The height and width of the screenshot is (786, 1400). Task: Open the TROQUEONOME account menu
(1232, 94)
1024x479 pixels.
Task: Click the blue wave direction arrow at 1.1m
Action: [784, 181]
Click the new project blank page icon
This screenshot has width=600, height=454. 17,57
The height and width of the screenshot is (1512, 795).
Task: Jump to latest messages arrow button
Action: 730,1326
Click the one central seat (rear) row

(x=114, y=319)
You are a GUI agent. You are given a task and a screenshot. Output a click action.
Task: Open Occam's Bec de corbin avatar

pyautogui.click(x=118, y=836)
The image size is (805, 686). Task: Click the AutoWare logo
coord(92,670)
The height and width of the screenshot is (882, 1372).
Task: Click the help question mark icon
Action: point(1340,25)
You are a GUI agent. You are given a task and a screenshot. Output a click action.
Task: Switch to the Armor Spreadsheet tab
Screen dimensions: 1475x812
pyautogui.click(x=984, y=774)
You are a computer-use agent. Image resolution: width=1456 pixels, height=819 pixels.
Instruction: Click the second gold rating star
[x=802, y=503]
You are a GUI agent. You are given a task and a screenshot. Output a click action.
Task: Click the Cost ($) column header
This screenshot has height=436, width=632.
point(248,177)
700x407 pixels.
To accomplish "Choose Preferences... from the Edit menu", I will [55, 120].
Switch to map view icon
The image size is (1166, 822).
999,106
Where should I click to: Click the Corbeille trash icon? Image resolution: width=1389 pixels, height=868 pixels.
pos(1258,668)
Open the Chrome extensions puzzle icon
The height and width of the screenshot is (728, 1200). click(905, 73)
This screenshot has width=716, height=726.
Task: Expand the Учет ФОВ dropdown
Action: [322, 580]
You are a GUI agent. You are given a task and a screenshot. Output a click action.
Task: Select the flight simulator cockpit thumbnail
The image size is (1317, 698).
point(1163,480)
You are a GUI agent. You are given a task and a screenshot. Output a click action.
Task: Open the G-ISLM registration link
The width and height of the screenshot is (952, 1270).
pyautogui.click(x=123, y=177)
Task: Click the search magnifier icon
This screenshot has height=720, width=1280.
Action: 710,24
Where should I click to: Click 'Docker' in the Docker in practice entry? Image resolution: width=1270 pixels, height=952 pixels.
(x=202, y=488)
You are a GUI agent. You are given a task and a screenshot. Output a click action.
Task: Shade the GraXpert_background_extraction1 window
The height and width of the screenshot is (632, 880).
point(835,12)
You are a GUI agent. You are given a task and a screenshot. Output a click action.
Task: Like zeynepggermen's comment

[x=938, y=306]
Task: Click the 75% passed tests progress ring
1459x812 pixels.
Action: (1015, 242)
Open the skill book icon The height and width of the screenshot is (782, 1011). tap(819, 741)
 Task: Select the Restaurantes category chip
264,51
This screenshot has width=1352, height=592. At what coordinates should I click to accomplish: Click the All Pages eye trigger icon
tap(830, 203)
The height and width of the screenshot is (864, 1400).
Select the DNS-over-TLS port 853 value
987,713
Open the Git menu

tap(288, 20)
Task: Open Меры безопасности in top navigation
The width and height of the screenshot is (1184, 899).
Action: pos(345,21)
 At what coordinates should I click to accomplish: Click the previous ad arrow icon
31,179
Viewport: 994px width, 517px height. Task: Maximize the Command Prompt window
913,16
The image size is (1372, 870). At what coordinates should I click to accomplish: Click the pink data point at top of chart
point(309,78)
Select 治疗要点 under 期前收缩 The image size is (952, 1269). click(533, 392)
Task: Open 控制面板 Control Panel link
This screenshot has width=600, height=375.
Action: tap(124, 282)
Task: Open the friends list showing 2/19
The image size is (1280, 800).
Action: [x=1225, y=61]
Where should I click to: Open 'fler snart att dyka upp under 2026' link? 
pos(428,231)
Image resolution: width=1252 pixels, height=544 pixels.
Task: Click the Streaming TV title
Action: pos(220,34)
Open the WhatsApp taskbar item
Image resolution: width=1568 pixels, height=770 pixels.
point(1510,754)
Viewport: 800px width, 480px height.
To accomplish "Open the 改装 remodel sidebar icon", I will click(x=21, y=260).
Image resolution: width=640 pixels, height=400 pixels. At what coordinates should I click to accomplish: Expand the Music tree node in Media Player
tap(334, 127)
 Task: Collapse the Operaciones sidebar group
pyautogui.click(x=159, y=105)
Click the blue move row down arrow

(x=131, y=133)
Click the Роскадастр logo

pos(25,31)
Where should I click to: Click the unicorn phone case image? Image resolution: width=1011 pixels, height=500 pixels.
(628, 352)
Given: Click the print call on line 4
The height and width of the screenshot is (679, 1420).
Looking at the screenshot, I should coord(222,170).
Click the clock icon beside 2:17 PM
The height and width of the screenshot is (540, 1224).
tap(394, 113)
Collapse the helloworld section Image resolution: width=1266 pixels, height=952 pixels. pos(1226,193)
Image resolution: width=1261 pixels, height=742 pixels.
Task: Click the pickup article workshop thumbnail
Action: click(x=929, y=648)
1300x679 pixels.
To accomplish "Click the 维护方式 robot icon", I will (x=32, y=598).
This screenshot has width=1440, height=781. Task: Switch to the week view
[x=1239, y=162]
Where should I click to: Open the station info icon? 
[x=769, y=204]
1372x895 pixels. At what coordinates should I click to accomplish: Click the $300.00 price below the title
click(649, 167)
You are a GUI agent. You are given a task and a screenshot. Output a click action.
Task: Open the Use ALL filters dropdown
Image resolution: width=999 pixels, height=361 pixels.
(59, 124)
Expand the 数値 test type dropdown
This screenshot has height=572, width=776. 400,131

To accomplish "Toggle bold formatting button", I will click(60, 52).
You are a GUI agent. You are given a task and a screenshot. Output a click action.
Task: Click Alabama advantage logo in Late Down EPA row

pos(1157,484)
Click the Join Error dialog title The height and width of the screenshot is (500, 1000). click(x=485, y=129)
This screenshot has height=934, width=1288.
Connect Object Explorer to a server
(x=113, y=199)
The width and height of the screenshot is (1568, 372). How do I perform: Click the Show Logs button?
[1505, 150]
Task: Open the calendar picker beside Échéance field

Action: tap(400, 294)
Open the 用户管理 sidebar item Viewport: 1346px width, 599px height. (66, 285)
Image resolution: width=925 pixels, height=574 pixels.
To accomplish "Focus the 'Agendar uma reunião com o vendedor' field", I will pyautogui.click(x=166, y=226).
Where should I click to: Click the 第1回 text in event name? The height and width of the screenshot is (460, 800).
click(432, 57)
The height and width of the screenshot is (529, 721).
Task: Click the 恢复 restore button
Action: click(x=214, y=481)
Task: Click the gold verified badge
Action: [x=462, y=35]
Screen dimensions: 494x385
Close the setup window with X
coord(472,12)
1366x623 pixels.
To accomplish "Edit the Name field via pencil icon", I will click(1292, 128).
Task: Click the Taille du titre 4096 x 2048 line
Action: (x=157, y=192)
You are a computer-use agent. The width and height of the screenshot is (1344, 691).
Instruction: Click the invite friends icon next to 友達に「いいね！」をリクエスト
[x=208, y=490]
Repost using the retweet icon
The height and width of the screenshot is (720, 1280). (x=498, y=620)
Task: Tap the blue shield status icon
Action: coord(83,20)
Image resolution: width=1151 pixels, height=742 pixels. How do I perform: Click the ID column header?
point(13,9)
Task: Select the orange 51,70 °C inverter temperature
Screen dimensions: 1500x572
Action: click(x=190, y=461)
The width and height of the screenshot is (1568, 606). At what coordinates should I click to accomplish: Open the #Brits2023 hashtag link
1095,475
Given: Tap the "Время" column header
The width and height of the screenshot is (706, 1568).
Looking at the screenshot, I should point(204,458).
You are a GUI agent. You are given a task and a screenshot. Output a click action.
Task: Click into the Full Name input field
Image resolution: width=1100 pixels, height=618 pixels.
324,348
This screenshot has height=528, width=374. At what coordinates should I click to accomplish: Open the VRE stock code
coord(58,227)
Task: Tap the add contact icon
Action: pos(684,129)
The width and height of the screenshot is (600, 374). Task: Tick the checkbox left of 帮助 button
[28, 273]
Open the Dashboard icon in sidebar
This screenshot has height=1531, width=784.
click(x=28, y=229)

■ Activity
Look above for the line with "Task: Click into the Full Name input field", then copy it and each later line exactly, stopping at the last line of the records.

■ Exercise response
Task: Click into the Full Name input field
Image resolution: width=1100 pixels, height=618 pixels.
324,348
This screenshot has height=528, width=374. At what coordinates should I click to accomplish: Open the VRE stock code
coord(58,227)
Task: Tap the add contact icon
Action: pos(684,129)
The width and height of the screenshot is (600, 374). Task: Tick the checkbox left of 帮助 button
[28, 273]
Open the Dashboard icon in sidebar
This screenshot has height=1531, width=784.
click(x=28, y=229)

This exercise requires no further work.